Pixel coordinate grounding data:

= Beginning of Section =

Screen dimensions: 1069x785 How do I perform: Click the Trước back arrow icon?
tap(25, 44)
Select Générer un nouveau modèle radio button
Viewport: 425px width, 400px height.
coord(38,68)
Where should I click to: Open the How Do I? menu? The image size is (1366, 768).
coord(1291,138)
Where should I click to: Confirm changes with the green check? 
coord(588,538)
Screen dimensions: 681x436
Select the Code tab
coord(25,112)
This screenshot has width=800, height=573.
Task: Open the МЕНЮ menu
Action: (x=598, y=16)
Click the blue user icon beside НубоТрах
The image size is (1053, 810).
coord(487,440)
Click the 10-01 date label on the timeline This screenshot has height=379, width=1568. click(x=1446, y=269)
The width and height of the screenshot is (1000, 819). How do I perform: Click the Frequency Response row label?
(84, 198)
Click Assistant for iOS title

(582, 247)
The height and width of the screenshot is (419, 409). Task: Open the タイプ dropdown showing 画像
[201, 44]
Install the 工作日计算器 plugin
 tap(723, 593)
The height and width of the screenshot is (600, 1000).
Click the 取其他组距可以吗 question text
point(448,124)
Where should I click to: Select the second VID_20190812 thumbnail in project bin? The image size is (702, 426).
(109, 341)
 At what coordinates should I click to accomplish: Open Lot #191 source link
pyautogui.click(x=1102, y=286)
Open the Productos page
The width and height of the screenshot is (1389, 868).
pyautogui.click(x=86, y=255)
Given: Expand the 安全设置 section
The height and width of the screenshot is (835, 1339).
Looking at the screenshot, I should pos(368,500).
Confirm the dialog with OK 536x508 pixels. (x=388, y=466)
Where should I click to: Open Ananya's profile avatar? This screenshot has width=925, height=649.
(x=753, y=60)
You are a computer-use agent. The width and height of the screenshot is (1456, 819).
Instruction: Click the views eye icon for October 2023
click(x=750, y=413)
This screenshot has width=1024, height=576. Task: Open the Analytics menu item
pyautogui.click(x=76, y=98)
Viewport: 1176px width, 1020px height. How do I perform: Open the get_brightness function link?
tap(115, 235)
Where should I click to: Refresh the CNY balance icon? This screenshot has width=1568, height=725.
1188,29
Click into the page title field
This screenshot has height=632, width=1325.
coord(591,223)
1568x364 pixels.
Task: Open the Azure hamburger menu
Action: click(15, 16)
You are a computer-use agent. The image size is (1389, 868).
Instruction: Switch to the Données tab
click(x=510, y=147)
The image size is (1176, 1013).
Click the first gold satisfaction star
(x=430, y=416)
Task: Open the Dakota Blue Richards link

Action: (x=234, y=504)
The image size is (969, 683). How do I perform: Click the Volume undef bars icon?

= End of Section =

ACTIVITY | Only the lines from the one containing "You are a computer-use agent. The image" through the last line of the entries above should be copied, exactly as written.

WRITTEN SOLUTION |
You are a computer-use agent. The image size is (1389, 868).
Instruction: Switch to the Données tab
click(x=510, y=147)
The image size is (1176, 1013).
Click the first gold satisfaction star
(x=430, y=416)
Task: Open the Dakota Blue Richards link

Action: (x=234, y=504)
The image size is (969, 683). How do I perform: Click the Volume undef bars icon?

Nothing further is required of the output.